Full Usage

Build Reference Databases

Metapathways requires reference databases to perform functional/taxonomic annotation. Below provides the commands for building currently supported database.

Note

uniref90 and uniref50 are the largest databases at ~270 GB and ~30 GB respectively after set up. Others are less than ~10GB each.

SILVA is the only supported taxonomic reference database at this time and therefore is built automatically along with functional references.

Minimal Usage:

metapathways build-db \
   -t ${threads} \
   -d ${path/to/save/reference_databases} \
   --func swissprot \
   -a fast

build-db parameters:

usage: metapathways [-h] [-d PATH] [--func [CATEGORICAL ...]] [-a ALIGNER]
                    [-t INT] [--dryrun] [--snakemake [SNAKEMAKE ...]] [--test]

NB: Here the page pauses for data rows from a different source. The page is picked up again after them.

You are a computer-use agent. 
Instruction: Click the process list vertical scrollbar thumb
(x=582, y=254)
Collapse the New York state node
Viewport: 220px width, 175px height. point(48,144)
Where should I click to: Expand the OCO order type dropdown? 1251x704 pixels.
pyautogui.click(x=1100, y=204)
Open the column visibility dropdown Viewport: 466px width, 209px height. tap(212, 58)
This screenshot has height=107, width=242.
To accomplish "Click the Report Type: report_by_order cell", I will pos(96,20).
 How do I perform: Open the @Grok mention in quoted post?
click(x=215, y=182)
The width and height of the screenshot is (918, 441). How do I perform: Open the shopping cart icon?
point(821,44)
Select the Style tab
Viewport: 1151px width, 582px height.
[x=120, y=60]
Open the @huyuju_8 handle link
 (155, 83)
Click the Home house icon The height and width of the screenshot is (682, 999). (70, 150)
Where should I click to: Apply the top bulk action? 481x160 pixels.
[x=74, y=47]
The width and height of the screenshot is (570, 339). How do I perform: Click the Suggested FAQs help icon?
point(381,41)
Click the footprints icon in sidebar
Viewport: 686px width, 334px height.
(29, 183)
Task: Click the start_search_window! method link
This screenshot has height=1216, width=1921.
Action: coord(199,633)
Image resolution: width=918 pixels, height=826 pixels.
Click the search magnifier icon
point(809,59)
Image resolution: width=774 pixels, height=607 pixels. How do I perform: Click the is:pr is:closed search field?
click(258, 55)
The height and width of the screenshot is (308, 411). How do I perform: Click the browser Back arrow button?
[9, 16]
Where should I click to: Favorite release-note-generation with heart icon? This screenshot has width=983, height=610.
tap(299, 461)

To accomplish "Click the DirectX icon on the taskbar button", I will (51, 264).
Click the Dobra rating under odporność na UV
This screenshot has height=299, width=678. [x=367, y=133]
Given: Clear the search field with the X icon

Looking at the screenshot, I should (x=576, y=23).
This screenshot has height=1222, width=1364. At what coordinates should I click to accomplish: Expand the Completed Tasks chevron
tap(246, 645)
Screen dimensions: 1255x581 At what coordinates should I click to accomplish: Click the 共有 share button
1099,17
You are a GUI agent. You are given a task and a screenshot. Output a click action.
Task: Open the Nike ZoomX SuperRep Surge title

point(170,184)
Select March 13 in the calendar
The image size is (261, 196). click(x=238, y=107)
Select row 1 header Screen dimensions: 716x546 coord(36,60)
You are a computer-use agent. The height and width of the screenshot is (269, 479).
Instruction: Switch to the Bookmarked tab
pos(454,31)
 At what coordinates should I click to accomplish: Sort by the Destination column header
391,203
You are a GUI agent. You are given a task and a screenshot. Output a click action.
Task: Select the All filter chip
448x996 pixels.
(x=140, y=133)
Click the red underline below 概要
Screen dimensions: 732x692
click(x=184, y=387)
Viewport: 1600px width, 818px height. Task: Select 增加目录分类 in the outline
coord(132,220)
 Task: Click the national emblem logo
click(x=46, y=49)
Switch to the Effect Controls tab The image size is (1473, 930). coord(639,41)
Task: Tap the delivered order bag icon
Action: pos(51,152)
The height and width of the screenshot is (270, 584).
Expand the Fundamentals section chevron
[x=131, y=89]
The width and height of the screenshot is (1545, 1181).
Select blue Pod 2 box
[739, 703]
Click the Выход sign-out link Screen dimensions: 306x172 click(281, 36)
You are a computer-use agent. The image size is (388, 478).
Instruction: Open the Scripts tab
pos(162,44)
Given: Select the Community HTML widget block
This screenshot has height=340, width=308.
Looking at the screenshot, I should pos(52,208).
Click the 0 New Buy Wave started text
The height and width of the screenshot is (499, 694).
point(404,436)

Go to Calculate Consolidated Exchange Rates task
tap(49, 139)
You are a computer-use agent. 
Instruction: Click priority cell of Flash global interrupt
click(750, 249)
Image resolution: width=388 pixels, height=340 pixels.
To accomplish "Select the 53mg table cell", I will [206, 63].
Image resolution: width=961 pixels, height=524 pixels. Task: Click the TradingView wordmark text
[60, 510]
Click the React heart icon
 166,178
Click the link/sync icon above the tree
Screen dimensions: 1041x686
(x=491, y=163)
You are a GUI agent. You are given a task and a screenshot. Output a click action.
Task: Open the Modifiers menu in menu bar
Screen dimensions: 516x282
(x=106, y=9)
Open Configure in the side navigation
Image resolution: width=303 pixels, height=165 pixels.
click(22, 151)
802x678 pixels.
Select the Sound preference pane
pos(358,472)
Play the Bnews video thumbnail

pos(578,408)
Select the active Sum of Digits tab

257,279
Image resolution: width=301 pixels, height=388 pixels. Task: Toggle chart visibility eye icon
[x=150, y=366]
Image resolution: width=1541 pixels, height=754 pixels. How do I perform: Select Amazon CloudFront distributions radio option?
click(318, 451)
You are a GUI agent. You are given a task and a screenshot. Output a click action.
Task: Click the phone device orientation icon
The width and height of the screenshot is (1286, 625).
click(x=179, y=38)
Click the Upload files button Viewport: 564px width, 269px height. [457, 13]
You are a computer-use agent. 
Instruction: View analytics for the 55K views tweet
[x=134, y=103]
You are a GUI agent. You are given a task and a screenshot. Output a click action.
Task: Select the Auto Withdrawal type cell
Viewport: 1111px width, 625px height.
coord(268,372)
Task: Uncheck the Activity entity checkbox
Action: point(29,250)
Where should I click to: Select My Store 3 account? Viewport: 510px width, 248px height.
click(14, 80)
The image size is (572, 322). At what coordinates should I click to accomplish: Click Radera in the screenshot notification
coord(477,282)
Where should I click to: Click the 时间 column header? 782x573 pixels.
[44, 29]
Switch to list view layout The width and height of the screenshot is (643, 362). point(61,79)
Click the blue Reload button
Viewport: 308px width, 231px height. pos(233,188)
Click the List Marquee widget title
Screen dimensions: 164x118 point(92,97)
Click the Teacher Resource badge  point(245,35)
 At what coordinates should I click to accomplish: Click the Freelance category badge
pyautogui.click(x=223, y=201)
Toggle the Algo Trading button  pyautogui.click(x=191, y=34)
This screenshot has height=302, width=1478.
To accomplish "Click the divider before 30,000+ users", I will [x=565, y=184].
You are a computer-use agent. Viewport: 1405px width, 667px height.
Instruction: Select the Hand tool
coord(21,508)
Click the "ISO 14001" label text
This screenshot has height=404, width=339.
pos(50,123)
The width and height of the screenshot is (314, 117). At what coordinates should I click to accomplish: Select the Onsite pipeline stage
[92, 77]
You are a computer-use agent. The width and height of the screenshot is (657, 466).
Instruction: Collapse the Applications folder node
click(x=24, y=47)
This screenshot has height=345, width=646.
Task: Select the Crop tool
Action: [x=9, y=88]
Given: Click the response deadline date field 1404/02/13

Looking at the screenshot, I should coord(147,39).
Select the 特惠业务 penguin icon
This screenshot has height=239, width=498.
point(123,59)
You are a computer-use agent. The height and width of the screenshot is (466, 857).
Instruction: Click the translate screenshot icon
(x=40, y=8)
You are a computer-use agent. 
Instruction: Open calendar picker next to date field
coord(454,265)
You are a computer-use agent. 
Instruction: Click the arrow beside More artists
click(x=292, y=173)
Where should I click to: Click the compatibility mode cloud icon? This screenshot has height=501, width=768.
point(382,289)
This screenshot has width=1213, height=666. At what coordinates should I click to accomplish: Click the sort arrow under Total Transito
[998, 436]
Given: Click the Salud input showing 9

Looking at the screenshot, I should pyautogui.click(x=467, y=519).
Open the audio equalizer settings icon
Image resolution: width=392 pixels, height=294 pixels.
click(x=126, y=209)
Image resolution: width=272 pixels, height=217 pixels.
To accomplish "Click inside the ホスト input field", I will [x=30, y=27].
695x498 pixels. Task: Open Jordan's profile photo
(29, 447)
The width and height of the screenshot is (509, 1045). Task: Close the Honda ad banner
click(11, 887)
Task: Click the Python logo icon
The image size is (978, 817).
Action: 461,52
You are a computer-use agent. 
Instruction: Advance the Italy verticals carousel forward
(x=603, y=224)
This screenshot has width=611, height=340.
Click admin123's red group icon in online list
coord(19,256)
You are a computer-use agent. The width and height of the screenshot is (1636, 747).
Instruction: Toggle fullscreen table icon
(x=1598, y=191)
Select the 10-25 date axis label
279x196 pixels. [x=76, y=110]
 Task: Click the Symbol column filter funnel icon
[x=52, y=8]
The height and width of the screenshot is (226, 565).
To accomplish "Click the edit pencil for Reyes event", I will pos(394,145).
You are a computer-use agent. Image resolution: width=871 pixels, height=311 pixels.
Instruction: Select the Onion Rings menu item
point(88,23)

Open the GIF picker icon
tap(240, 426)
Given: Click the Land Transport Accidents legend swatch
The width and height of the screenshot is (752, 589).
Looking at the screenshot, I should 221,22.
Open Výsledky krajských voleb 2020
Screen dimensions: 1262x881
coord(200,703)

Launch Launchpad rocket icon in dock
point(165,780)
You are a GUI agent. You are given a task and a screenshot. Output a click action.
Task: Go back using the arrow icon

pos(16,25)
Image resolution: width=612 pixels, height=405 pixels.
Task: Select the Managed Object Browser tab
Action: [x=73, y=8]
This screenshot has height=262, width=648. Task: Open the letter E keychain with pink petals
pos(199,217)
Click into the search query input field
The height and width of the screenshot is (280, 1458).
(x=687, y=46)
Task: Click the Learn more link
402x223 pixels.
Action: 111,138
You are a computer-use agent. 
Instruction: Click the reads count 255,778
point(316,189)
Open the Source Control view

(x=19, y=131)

automated database install

options:
  -h, --help            show this help message and exit
  -t INT, --threads INT
                        max number of cores to use in multithreaded steps [1]
  --dryrun              dry run snakemake
  --snakemake [SNAKEMAKE ...]
                        additional snakemake cli args in the form of KEY="VALUE"
                        or KEY (no leading dashes)
  --test                use test values for all arguments

database arguments:
  -d PATH, --refdb_dir PATH
                        path to save the reference DB, [DEFAULT "./"]
  --func [CATEGORICAL ...]
                        functional references, space-delimited list from
                        ['metacyc', 'swissprot', 'cazy', 'eggnog', 'uniref50', 'uniref90'],
                        [DEFAULT ['metacyc', 'swissprot']]
  -a ALIGNER, --aligner ALIGNER
                        local aligner to index for, select one of ['fast', 'blast'],
                        [DEFAULT fast]

Supported Functional Databases:

Database

Description

Size (after setup)

uniref90

UniRef90 functional annotation database

~270 GB

uniref50

UniRef50 functional annotation database

~30 GB

swissprot

SwissProt functional annotation database

<10 GB

metacyc

MetaCyc functional annotation database

<10 GB

cazy

CAZymes functional annotation database

<10 GB

Note

METACYC: When building MetaCyc you require a username and password due the their license. During the build process there will be a prompt to enter your username, followed by a prompt to enter your password. This will allow MetaPathways to access the download for MetaCyc and build the database.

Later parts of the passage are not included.